Aave Protocol’s New Product Takes on $300 Billion P2P Loan Market



Aave Protocol’s newest product, credit delegation, allows users to take collateral-free loans using DeFi. This service has the potential to disrupt the $300 billion P2P lending market. However, unlike Aave’s money market, this product isn’t completely trustless.

Aave Changes the Game, AGain

Aave’s credit delegation product allows one party to deposit collateral and a second party to draw credit against that collateral. This form of lending and borrowing requires an element of trust but opens up the addressable market DeFi can topple.

Imagine a crypto hedge fund has 100 ETH of undeployed capital just lying around and was only willing to put it to productive use if it can earn a 5% annualized yield at minimum. The hedge fund finds a sizeable retail investor willing to pay them 6% a year in interest but wants to use the ETH as collateral to borrow USDT and farm yields on Curve and Compound.

After ensuring they can trust this investor, the fund sets the interest rate, repayment schedule, and other debt covenants. The two parties sign a binding agreement using OpenLaw.

The hedge fund then deposits the 100 ETH on Aave and delegates the credit line to the investor, who then proceeds to borrow USDT against the fund’s ETH.

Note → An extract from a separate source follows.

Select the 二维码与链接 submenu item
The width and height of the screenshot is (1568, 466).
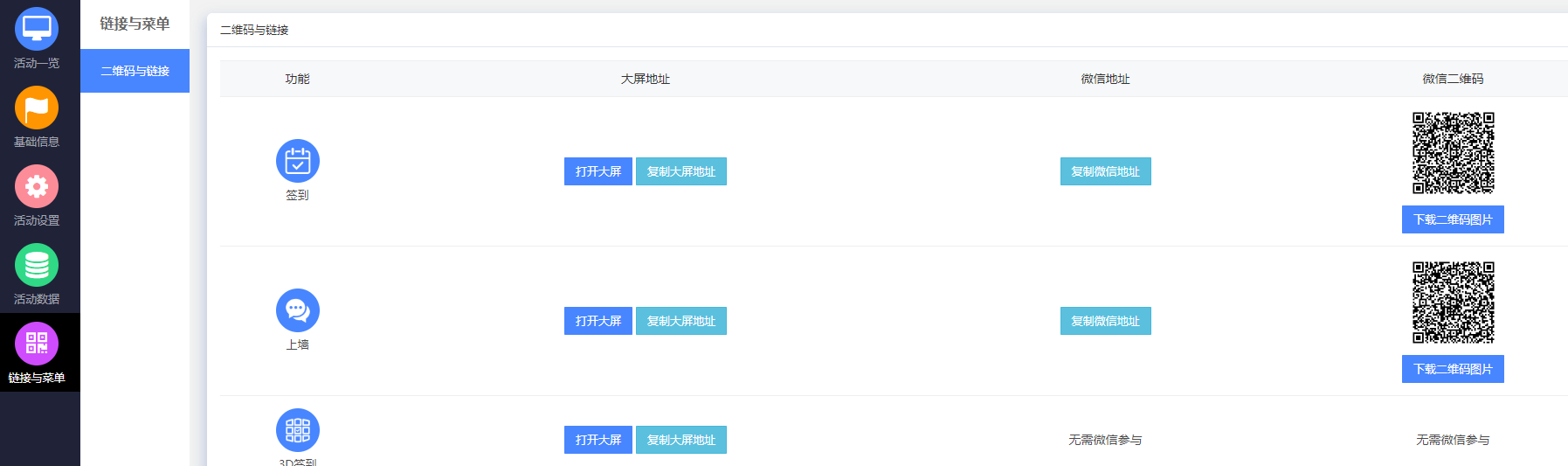[135, 71]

Using Aave’s product, the hedge fund doesn’t need to transfer the 100 ETH to the investor and can custody their own funds. The significant risk, however, is if the borrower defaults on interest payments and repayment of principal. The hedge fund will lose a sizeable portion of its 100 ETH collateral.


This is precisely why trust is a necessary component for Aave’s new product.

To minimize this risk, lenders using this function can limit the borrower’s ability by restricting the amount of credit they can draw and restricting them to borrow assets of their choosing. Credit delegation is a non-custodial way of facilitating trusted borrowing.

After pioneering flash loans, Aave has once again proven its mettle by creating innovative use cases that can be trustlessly executed with DeFi.